__Instructions to follow__:
Copy out every one of the following entries word for word, without changing any line.

__Data provided__:
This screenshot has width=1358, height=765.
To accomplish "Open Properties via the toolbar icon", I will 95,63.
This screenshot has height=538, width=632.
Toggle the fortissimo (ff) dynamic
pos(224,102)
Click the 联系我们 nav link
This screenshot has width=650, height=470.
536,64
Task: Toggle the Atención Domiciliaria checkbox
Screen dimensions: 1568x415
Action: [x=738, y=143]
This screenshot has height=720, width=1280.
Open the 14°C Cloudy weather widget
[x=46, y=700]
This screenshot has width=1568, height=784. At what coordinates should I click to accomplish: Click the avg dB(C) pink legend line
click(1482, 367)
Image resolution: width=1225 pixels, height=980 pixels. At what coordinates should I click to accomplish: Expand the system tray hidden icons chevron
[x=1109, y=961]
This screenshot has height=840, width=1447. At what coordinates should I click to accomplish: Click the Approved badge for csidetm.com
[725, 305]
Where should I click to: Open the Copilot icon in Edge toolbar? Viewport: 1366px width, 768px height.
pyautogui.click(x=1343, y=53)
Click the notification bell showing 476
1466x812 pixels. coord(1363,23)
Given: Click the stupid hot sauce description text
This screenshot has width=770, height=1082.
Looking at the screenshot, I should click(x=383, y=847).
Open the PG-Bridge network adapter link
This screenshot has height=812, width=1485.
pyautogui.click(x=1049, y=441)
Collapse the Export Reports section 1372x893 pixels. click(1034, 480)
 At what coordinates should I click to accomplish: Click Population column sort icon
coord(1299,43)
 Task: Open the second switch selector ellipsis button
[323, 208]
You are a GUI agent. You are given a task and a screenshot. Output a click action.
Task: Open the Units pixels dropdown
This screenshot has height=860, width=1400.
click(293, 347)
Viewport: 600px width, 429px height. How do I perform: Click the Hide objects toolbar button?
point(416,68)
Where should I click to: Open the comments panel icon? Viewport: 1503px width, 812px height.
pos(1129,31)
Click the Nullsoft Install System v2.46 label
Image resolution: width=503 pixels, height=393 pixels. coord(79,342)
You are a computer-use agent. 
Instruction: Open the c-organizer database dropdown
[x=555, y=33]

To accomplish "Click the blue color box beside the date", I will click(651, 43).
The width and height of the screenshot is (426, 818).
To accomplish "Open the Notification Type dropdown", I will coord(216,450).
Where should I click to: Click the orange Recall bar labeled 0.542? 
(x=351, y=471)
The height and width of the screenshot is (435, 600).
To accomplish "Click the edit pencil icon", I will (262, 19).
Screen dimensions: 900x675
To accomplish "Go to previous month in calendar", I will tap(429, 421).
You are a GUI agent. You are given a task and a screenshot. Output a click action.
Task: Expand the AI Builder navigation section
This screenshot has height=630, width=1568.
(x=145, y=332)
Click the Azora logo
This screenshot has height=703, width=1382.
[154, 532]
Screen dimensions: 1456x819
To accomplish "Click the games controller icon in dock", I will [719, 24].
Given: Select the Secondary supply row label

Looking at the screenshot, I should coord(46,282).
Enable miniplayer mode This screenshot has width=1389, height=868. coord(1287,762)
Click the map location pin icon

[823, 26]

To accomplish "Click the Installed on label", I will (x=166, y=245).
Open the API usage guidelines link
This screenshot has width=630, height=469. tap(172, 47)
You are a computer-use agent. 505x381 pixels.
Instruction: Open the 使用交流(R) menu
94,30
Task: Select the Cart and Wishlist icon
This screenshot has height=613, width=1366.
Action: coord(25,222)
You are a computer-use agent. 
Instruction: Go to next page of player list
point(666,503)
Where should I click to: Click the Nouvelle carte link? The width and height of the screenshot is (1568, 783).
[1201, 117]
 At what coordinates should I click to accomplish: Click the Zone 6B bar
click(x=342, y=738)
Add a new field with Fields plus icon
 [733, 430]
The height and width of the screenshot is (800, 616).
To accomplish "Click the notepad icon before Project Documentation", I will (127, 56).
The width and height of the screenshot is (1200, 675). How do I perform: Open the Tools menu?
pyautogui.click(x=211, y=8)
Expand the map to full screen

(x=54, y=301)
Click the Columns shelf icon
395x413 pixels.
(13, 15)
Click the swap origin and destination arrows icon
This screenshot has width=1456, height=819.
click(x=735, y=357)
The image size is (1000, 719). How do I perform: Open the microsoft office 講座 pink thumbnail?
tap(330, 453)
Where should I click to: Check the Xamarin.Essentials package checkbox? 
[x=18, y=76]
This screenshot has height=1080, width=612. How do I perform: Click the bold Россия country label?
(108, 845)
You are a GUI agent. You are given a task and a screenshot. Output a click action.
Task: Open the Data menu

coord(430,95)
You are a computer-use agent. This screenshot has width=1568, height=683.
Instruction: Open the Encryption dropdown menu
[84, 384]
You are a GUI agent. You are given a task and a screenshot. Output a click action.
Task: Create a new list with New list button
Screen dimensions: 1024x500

__Response to the exercise__:
This screenshot has width=1358, height=765.
To accomplish "Open Properties via the toolbar icon", I will 95,63.
This screenshot has height=538, width=632.
Toggle the fortissimo (ff) dynamic
pos(224,102)
Click the 联系我们 nav link
This screenshot has width=650, height=470.
536,64
Task: Toggle the Atención Domiciliaria checkbox
Screen dimensions: 1568x415
Action: [x=738, y=143]
This screenshot has height=720, width=1280.
Open the 14°C Cloudy weather widget
[x=46, y=700]
This screenshot has width=1568, height=784. At what coordinates should I click to accomplish: Click the avg dB(C) pink legend line
click(1482, 367)
Image resolution: width=1225 pixels, height=980 pixels. At what coordinates should I click to accomplish: Expand the system tray hidden icons chevron
[x=1109, y=961]
This screenshot has height=840, width=1447. At what coordinates should I click to accomplish: Click the Approved badge for csidetm.com
[725, 305]
Where should I click to: Open the Copilot icon in Edge toolbar? Viewport: 1366px width, 768px height.
pyautogui.click(x=1343, y=53)
Click the notification bell showing 476
1466x812 pixels. coord(1363,23)
Given: Click the stupid hot sauce description text
This screenshot has width=770, height=1082.
Looking at the screenshot, I should click(x=383, y=847).
Open the PG-Bridge network adapter link
This screenshot has height=812, width=1485.
pyautogui.click(x=1049, y=441)
Collapse the Export Reports section 1372x893 pixels. click(1034, 480)
 At what coordinates should I click to accomplish: Click Population column sort icon
coord(1299,43)
 Task: Open the second switch selector ellipsis button
[323, 208]
You are a GUI agent. You are given a task and a screenshot. Output a click action.
Task: Open the Units pixels dropdown
This screenshot has height=860, width=1400.
click(293, 347)
Viewport: 600px width, 429px height. How do I perform: Click the Hide objects toolbar button?
point(416,68)
Where should I click to: Open the comments panel icon? Viewport: 1503px width, 812px height.
pos(1129,31)
Click the Nullsoft Install System v2.46 label
Image resolution: width=503 pixels, height=393 pixels. coord(79,342)
You are a computer-use agent. 
Instruction: Open the c-organizer database dropdown
[x=555, y=33]

To accomplish "Click the blue color box beside the date", I will click(651, 43).
The width and height of the screenshot is (426, 818).
To accomplish "Open the Notification Type dropdown", I will coord(216,450).
Where should I click to: Click the orange Recall bar labeled 0.542? 
(x=351, y=471)
The height and width of the screenshot is (435, 600).
To accomplish "Click the edit pencil icon", I will (262, 19).
Screen dimensions: 900x675
To accomplish "Go to previous month in calendar", I will tap(429, 421).
You are a GUI agent. You are given a task and a screenshot. Output a click action.
Task: Expand the AI Builder navigation section
This screenshot has height=630, width=1568.
(x=145, y=332)
Click the Azora logo
This screenshot has height=703, width=1382.
[154, 532]
Screen dimensions: 1456x819
To accomplish "Click the games controller icon in dock", I will [719, 24].
Given: Select the Secondary supply row label

Looking at the screenshot, I should coord(46,282).
Enable miniplayer mode This screenshot has width=1389, height=868. coord(1287,762)
Click the map location pin icon

[823, 26]

To accomplish "Click the Installed on label", I will (x=166, y=245).
Open the API usage guidelines link
This screenshot has width=630, height=469. tap(172, 47)
You are a computer-use agent. 505x381 pixels.
Instruction: Open the 使用交流(R) menu
94,30
Task: Select the Cart and Wishlist icon
This screenshot has height=613, width=1366.
Action: coord(25,222)
You are a computer-use agent. 
Instruction: Go to next page of player list
point(666,503)
Where should I click to: Click the Nouvelle carte link? The width and height of the screenshot is (1568, 783).
[1201, 117]
 At what coordinates should I click to accomplish: Click the Zone 6B bar
click(x=342, y=738)
Add a new field with Fields plus icon
 [733, 430]
The height and width of the screenshot is (800, 616).
To accomplish "Click the notepad icon before Project Documentation", I will (127, 56).
The width and height of the screenshot is (1200, 675). How do I perform: Open the Tools menu?
pyautogui.click(x=211, y=8)
Expand the map to full screen

(x=54, y=301)
Click the Columns shelf icon
395x413 pixels.
(13, 15)
Click the swap origin and destination arrows icon
This screenshot has width=1456, height=819.
click(x=735, y=357)
The image size is (1000, 719). How do I perform: Open the microsoft office 講座 pink thumbnail?
tap(330, 453)
Where should I click to: Check the Xamarin.Essentials package checkbox? 
[x=18, y=76]
This screenshot has height=1080, width=612. How do I perform: Click the bold Россия country label?
(108, 845)
You are a GUI agent. You are given a task and a screenshot. Output a click action.
Task: Open the Data menu

coord(430,95)
You are a computer-use agent. This screenshot has width=1568, height=683.
Instruction: Open the Encryption dropdown menu
[84, 384]
You are a GUI agent. You are given a task and a screenshot. Output a click action.
Task: Create a new list with New list button
Screen dimensions: 1024x500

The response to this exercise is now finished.